_Given problem_
Which rows below contain the word "click"? Pick out each of those rows and copy it in full.
--- START Recorded data ---
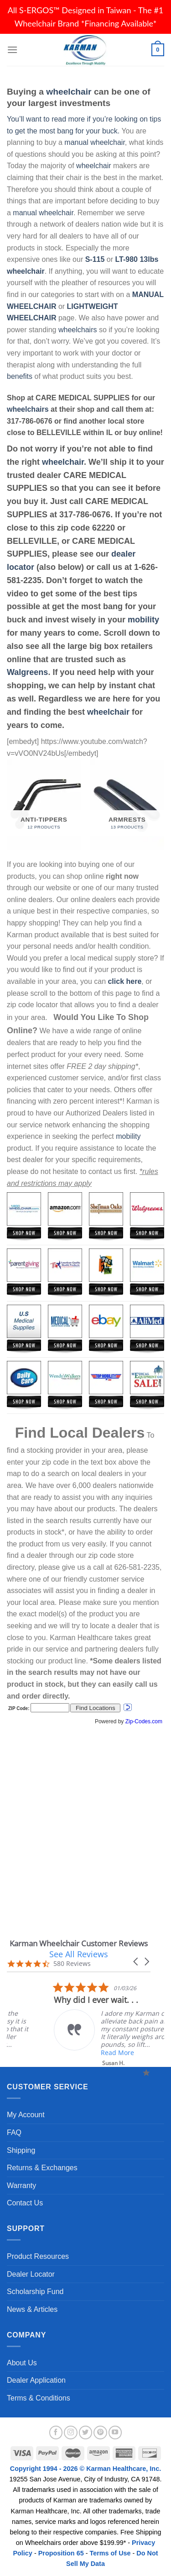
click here (124, 981)
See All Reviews (78, 1954)
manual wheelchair (94, 142)
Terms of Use (109, 2553)
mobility (143, 619)
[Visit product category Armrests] (127, 805)
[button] (136, 1961)
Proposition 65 (61, 2553)
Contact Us (25, 2203)
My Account (26, 2115)
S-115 (96, 259)
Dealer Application (36, 2380)
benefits (19, 376)
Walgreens (27, 672)
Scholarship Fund (35, 2291)
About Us (22, 2363)
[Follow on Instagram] (71, 2432)
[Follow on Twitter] (86, 2432)
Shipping (21, 2150)
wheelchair (68, 91)
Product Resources (38, 2256)
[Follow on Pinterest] (100, 2432)
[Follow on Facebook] (56, 2432)
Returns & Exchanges (42, 2168)
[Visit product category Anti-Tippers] (44, 805)
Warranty (21, 2185)
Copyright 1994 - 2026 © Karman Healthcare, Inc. (85, 2468)
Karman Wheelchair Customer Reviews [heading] (79, 1943)
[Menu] (12, 49)
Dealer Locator (31, 2274)
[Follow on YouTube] (115, 2432)
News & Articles (32, 2309)
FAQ (14, 2132)
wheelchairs (77, 330)
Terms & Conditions (38, 2398)
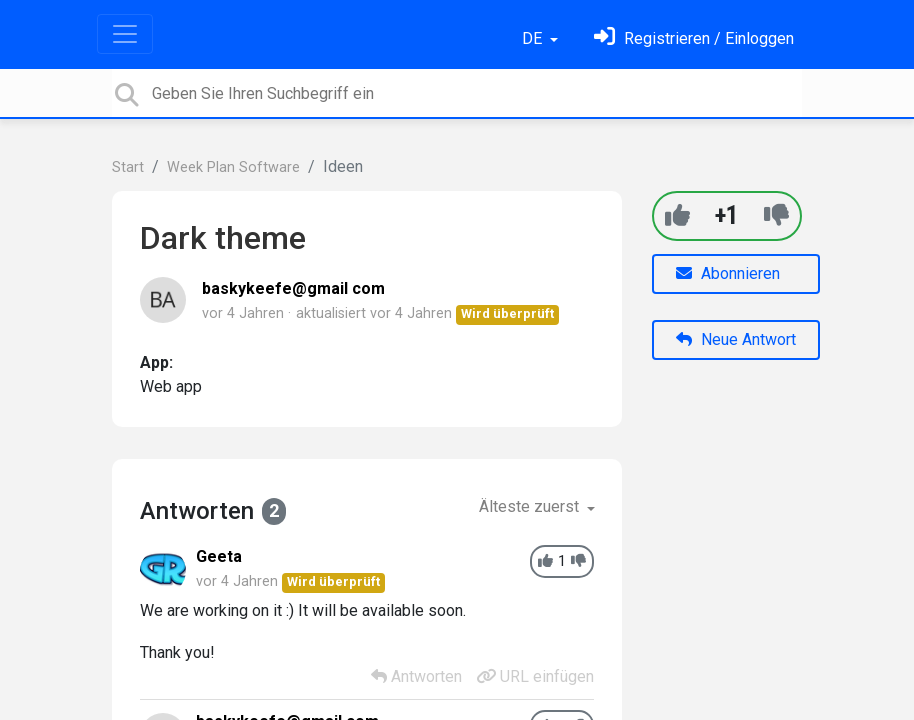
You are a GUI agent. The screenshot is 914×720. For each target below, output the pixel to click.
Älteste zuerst (531, 506)
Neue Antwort (736, 339)
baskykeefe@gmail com (293, 288)
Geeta (219, 556)
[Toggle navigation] (125, 34)
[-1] (776, 215)
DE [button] (534, 38)
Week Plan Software (233, 167)
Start (128, 167)
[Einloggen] (694, 38)
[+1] (677, 215)
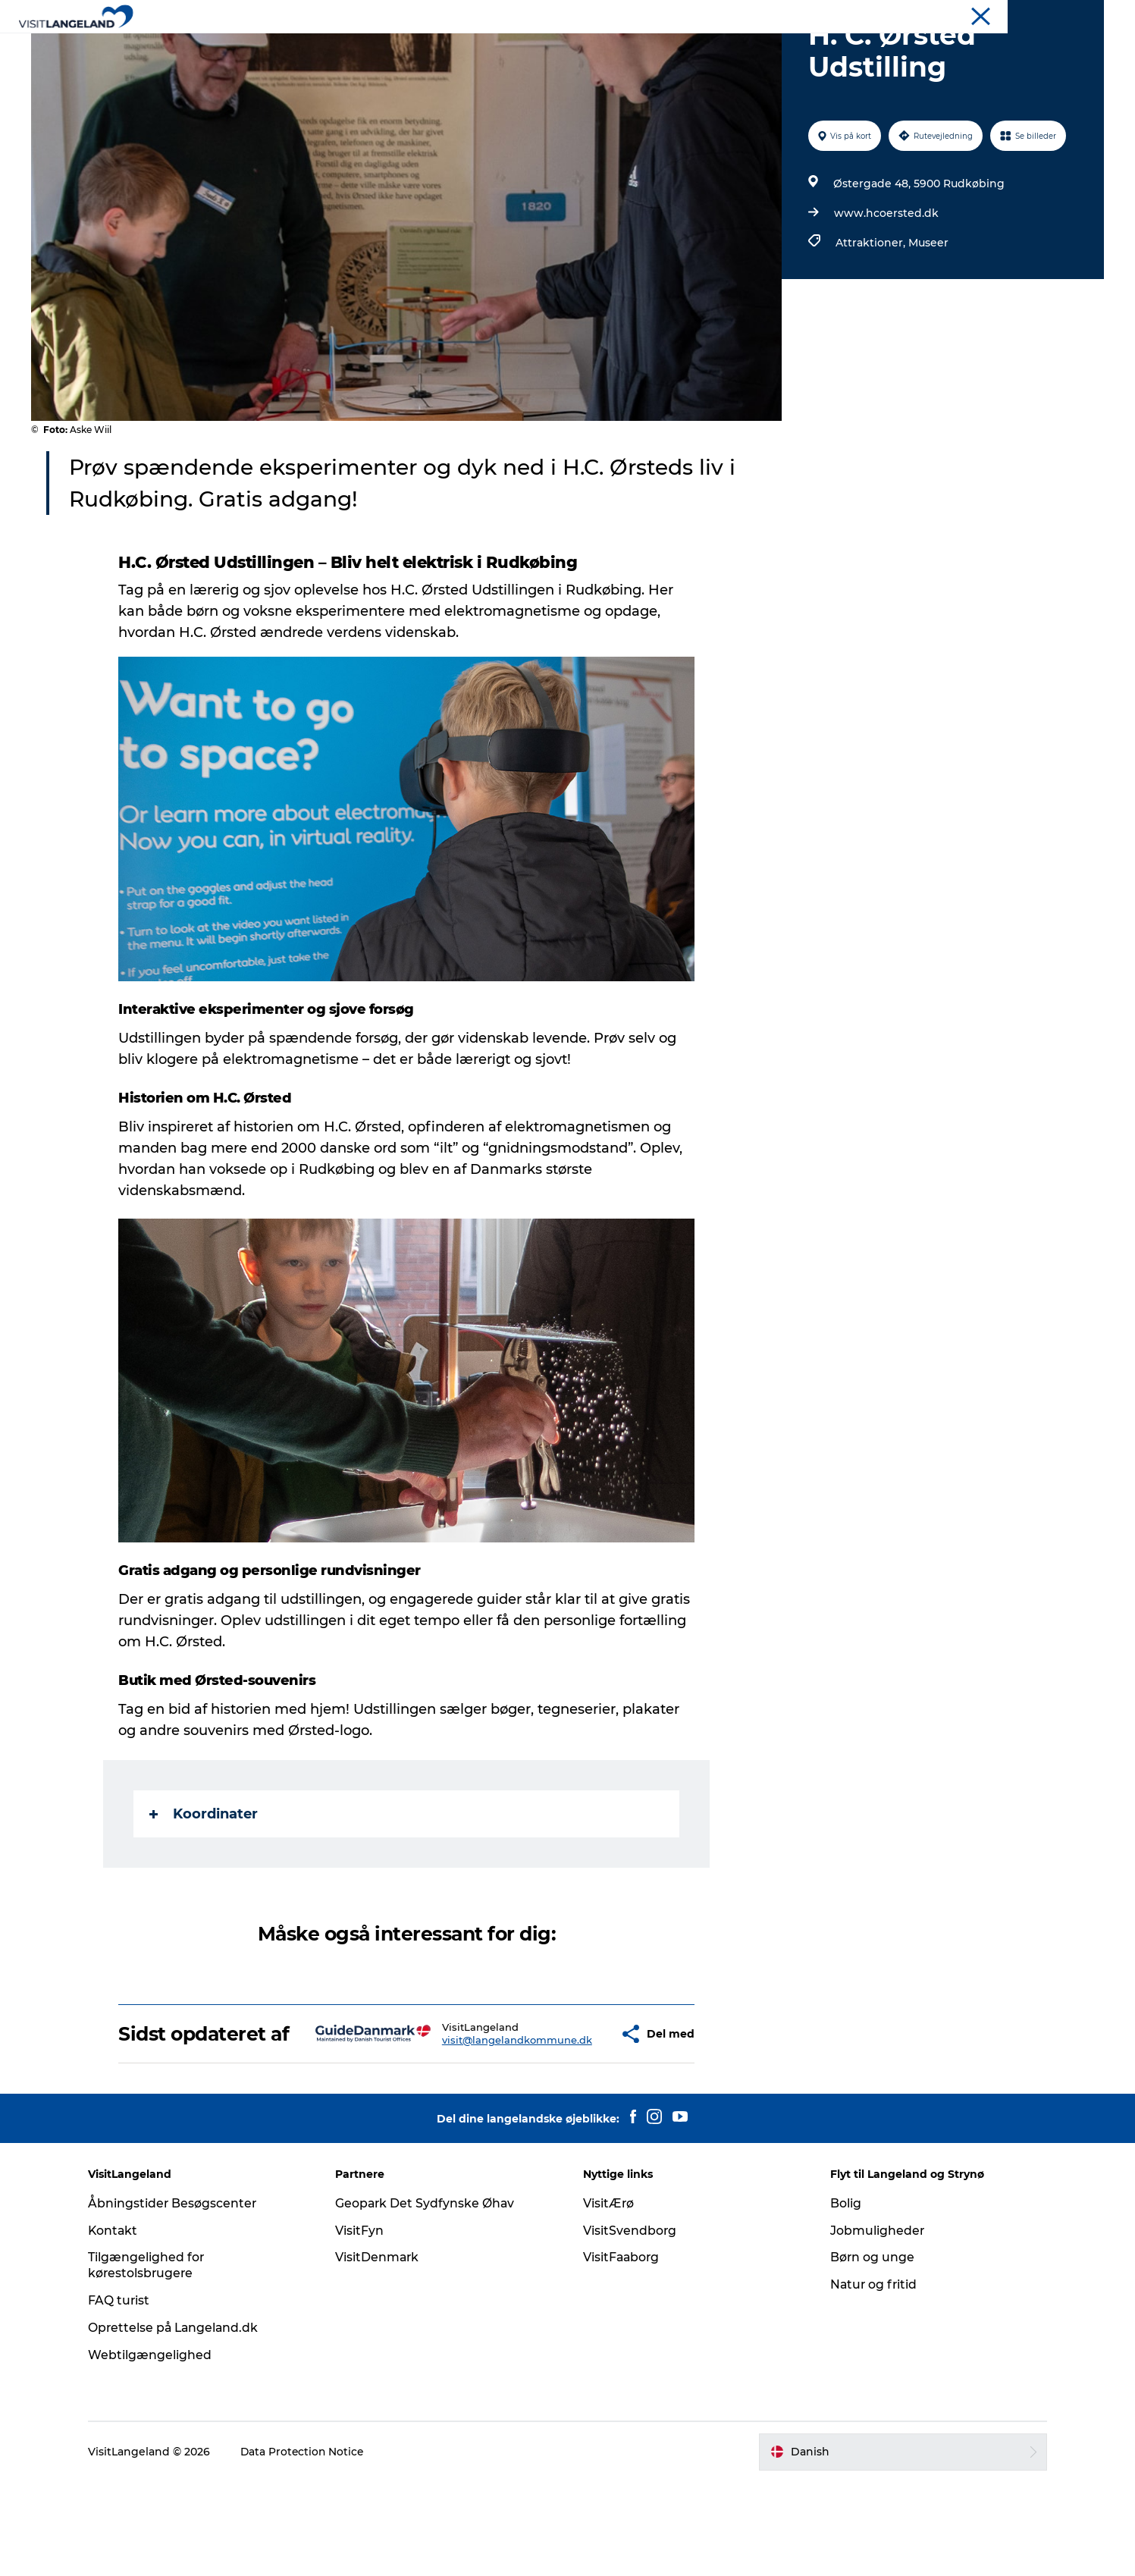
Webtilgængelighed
--- END Recorded data ---
_Answer to this problem_
click here (124, 981)
You are a GUI agent. The screenshot is 914×720. For each target below, output the pixel to click.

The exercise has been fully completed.